When asked whether Chinese hackers were particularly good at gaining access to servers belonging to US companies, Comey said the hackers were not actually skilled when it came to covering their tracks.
(snip)
(Excerpt) Read more at businessinsider.com ...
Had a friend that worked at a major company. Some Chinese techs toured the place. My friend said they were there for one reason....espionage.
Aren’t we hacking back?
They are not the only ones.
And you know what? The industrial revolution got going in America because people like Samuel Slater stole existing technology and trade secrets from English mills.
To only some extent, since the US generally leads China in industrial R&D. There's less reason for American companies to need info from the Chinese than there is the reverse. I'd think that to the extent there is industrial espionage, it would be targeted primarily at Europeans.
So its ok when the chinese steal from us?
We are no doubt, but the new Chinese online market Alibaba is probably a culmination of all it learned from Amazon, Ebay, PayPal and all the other companies they’ve hacked. Keep changing your passwords and keep track of your finances.
It’s all about the better mouse trap.
Why sure it is!
~bill clinton
Its the same liberal mentality. Well we did it too so its ok.
idiots
BTW, good ole Bill sold our secrets, he didn’t just give em away.
If I were a US company, I wouldn't want my trade secrets stolen. But the process is inevitable. And in the long run it may not be a bad thing - secrets are anti-competitive and limit innovation.
Every rapidly industrializing country - the Americans, the British, the Germans, the Japanese, the Koreans, etc. have stolen trade secrets wherever they could. The English stole industrial technology from the Chinese (porcelain, silk manufacture, tea processing), the Americans stole technology from the English, and now the Chinese are stealing technology from the Americans.
The history of industrial espionage is fascinating and in the long run it's almost impossible to stop. Don't believe me? Ask the Chinese how well their law ordering the execution of anybody who exported silkworms worked...
Yep. Early American industrialists stole English industrial designs -- violating British law - and then improved on them. But they wouldn't have been able to do so if they hadn't stolen the designs in the first place. Was that ethical? Probably not. It was definitely illegal. But it worked.

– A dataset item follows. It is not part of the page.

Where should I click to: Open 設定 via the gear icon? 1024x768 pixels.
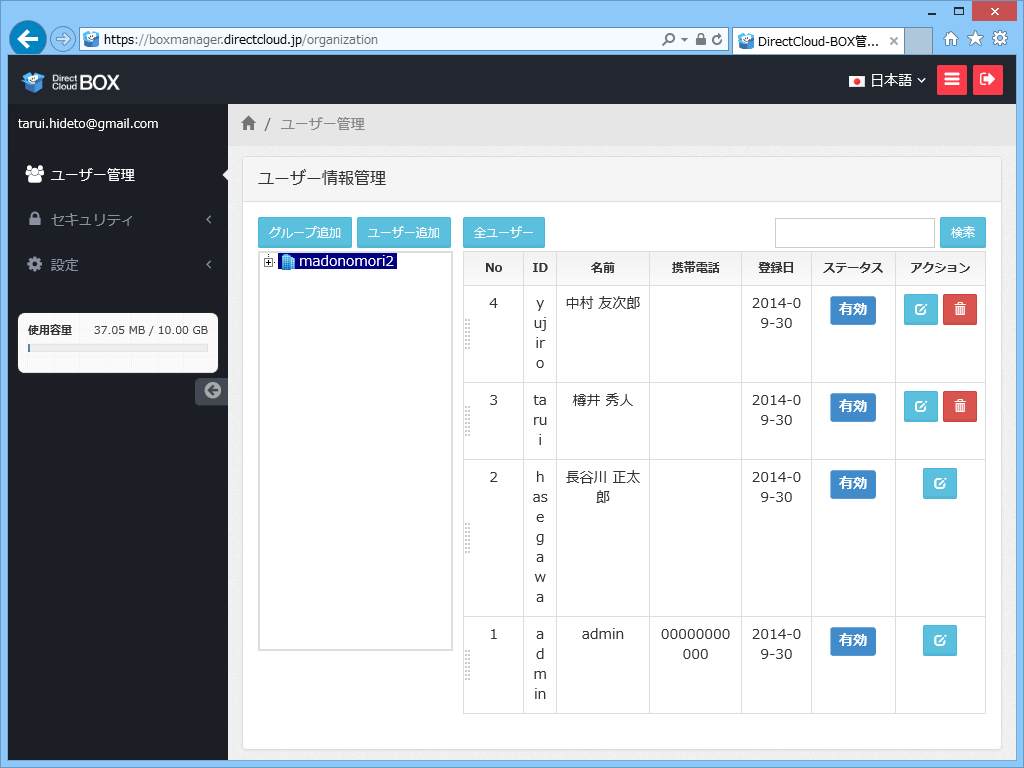click(x=34, y=264)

“But the process is inevitable. And in the long run it may not be a bad thing - secrets are anti-competitive and limit innovation. “
What a bunch of liberal clap trap.
Competition and free markets are liberal? Thanks for clarifying, I was unaware.
Theft is a free market idea?
Well I guess there is something free about.
Why are you supporting Americas enemy? big investments?
I read and understand your comment, but the tone is troubling.
Major difference: The fledgling US just freed itself from Britain’s binds. Using the logic of the tone of your comment, you’re justifying Clinton’s gift to the Chinese as some sort of ‘US wealth-guilt’; it certainly wasn’t due to US hegemony over China.
Good call, but bad example in the context of discussion.